This dichotomous approach resulted in the creation of new terms such as specific pathogen resistant (SPR) stocks and specific pathogen tolerant (SPT) stocks that led to confusion in the shrimp industry regarding the meaning, relationship and significance of these new terms with respect to SPF.  While mistaken perceptions of SPF and SPR have long been recognized, the paramount need for SPF domesticated shrimp stocks and SPF as a novel and emerging technology that will support sustainable shrimp aquaculture were emphasized during the Global Conference on Aquaculture 2010.

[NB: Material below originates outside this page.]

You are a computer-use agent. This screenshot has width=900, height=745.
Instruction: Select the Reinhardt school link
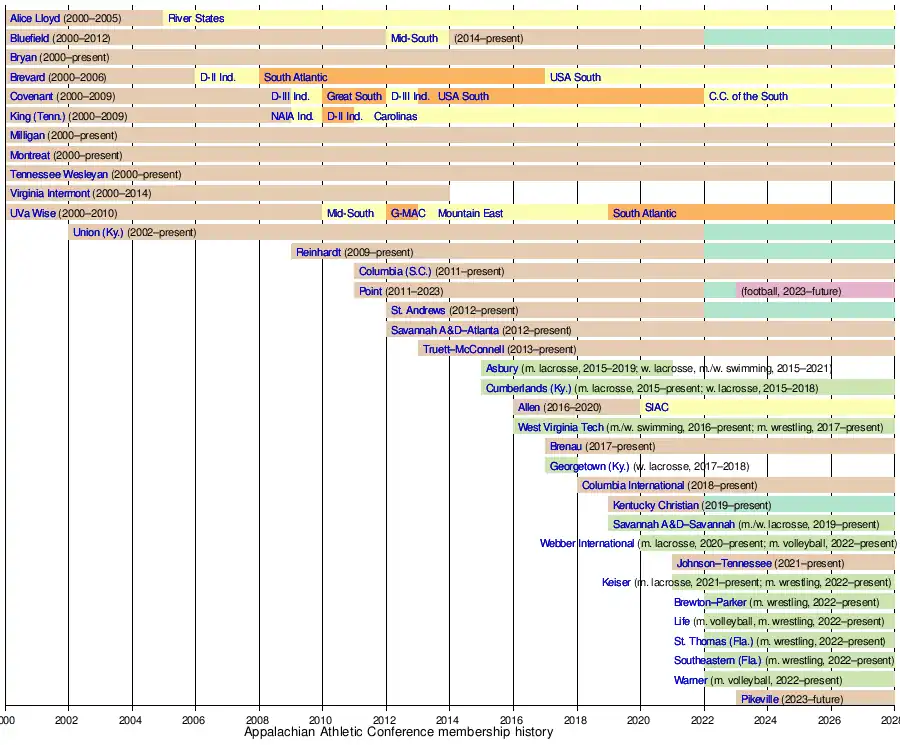tap(320, 252)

The objective of this position paper is to clarify these concepts and terminologies and to reconfirm the importance and the benefits of developing and maintaining domesticated, healthy, shrimp stocks that are effectively free from major pathogens and make shrimp farming more profitable and sustainable.  This paper reflects the outcome of an expert meeting convened by the Food and Agriculture Organization of the United Nations (FAO) in Bangkok, Thailand (May 26 to 28, 2016).  The authors would like to acknowledge the Food and Agriculture Organization of the United Nations for supporting the expert group meeting that paved the way for deliberations and consensus on the subject of SPF shrimp in aquaculture.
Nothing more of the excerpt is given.